What is your assessment of Canada’s investment market for energy innovation and technology?
Entities like the Industrial, Clean and Energy (ICE) Technology Venture Fund at BDC have been investing in early stage energy companies over the past decade. That coupled with support from organizations like Sustainable Development Technology Canada (SDTC) and provincial organizations like Emissions Reduction Alberta (ERA) and Ontario Centers of Excellence (OCE) has made it possible for Canadian companies to grow and increase adoption in Canada.
I think a lot of the recent worldwide growth relates to the adoption of renewables, especially wind and solar. Since Canada has an existing well developed renewable portfolio in hydro and an abundance of fossil fuels, it goes to reason that renewables would grow faster elsewhere than they would in Canada. As technology gets better, both solar and wind become much more viable as a renewable energy source in a climate like Canada’s. The technology development for many renewable energy businesses, like solar and wind, has now moved to scalability and incremental innovation and risk becoming commodity businesses. To compete in the next phase of this innovation, we would have to move to a new higher tier of investmentin significantly larger investment amounts. This is where BDC’s Cleantech Practice can help.
“Innovation is a key factor in future profitability, which is why many large [foreign] conglomerates have made investments into the cleantech space.”
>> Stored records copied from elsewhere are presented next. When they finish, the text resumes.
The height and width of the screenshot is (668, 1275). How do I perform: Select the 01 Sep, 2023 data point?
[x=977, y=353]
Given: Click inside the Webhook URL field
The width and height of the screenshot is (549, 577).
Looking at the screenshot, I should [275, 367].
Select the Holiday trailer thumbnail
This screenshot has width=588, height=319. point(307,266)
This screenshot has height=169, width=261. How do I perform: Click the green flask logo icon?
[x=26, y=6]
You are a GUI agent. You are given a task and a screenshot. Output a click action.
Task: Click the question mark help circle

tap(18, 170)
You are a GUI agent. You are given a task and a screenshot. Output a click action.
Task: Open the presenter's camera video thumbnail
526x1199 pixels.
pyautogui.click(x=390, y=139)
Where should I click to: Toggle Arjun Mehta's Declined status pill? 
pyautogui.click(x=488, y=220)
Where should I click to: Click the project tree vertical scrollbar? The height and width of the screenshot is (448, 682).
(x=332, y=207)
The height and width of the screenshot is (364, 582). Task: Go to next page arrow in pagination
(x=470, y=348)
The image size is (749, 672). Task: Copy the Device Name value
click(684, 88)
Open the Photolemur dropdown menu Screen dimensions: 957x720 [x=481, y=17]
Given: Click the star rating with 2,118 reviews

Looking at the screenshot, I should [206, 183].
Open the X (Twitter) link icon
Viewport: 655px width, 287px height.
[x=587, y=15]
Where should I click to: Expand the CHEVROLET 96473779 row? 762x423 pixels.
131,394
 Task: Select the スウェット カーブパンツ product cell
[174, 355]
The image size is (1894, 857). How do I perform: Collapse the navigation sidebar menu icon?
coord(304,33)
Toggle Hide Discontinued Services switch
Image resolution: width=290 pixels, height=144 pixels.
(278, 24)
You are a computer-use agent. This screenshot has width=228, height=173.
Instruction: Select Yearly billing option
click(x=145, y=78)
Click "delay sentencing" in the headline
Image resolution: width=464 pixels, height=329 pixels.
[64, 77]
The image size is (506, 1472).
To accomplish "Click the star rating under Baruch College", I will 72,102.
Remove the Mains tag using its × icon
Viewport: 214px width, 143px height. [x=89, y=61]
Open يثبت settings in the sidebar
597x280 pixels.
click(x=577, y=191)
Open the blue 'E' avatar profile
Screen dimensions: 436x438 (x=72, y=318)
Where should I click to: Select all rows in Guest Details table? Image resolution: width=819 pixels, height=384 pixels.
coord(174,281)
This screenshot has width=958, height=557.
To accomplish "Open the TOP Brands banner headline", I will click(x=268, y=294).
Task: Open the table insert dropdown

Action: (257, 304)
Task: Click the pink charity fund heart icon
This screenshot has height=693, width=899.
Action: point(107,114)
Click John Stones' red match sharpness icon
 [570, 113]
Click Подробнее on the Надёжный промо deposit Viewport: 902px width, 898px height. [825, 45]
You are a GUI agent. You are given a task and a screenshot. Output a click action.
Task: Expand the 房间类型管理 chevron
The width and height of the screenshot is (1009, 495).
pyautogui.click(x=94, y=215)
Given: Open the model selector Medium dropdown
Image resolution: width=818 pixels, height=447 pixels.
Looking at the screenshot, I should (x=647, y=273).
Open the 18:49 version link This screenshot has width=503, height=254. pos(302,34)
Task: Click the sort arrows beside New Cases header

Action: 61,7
What are the main pain points? One is the length of time to commercialize cleantech opportunities. Cleantech commercialization takes significantly longer than, lets say, software that could be delivered swiftly as a service model. Generally, cleantech buyers are either large organizations, governments or co-ops, which have long sale cycles and are highly bureaucratic. Moreover, cleantech tends to take longer to install. Some of these projects take months if not years to actually build because of their capital-intensive nature. Finally, the heavy capital intensity of many of the cleantech opportunities stalls deployment. The ICE Fund tries to focus on those lower capital opportunities and to identify Canada’s international competitive advantage. Then we focus on creating internationally significant companies in those areas.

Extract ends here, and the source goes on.